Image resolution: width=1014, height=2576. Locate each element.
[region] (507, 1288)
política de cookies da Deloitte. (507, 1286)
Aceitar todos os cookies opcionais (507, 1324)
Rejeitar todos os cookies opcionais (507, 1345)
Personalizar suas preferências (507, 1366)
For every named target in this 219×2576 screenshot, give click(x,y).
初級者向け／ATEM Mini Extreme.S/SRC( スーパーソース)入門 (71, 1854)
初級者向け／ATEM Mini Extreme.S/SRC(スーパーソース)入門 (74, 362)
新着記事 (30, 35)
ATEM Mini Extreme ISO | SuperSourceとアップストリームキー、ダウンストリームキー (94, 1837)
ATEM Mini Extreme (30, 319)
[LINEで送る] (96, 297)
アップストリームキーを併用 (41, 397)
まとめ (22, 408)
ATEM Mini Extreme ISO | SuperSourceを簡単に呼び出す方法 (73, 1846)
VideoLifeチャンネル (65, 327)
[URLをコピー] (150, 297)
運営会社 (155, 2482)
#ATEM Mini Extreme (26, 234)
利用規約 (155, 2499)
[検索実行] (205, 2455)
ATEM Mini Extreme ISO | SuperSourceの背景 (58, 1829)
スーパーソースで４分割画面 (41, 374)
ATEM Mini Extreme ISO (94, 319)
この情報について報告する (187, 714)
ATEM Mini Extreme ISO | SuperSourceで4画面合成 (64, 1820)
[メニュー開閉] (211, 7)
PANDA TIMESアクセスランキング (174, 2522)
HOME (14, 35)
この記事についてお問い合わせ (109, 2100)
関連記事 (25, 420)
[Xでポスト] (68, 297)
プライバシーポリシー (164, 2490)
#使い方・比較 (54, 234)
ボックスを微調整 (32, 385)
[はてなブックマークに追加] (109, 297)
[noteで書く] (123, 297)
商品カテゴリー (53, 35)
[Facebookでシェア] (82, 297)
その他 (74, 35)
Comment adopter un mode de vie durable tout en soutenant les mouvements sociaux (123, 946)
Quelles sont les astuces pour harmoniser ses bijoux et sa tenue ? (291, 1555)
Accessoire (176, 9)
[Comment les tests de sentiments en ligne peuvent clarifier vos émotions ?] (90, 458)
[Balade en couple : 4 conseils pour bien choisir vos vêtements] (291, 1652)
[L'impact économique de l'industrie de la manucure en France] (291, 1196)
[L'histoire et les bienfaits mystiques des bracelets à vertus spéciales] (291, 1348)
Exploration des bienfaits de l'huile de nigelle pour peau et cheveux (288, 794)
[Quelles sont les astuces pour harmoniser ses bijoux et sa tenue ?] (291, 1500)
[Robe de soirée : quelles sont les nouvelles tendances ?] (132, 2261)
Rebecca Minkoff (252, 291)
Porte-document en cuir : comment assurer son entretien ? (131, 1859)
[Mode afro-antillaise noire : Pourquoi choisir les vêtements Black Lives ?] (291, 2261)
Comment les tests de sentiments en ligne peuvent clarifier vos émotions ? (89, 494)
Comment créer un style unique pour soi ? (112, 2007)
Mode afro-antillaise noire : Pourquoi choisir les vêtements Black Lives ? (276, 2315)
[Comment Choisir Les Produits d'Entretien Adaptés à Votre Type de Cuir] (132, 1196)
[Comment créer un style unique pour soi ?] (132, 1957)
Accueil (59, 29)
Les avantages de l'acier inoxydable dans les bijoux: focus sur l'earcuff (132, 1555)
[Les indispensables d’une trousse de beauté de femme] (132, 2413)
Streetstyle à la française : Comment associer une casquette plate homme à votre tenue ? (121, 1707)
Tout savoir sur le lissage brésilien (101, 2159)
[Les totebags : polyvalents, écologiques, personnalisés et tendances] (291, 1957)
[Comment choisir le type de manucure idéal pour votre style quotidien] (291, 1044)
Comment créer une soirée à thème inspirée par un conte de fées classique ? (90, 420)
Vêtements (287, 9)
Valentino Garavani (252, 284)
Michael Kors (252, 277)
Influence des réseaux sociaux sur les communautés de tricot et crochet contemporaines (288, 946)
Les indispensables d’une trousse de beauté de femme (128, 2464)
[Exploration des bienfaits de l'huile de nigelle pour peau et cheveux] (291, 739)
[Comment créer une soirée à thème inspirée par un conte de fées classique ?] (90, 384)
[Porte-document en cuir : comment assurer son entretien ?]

========================

TASK:
Some lines above hold the word "sociaux". Copy all of them.

ANSWER TO THIS EXERCISE:
Comment adopter un mode de vie durable tout en soutenant les mouvements sociaux (123, 946)
Influence des réseaux sociaux sur les communautés de tricot et crochet contemporaines (288, 946)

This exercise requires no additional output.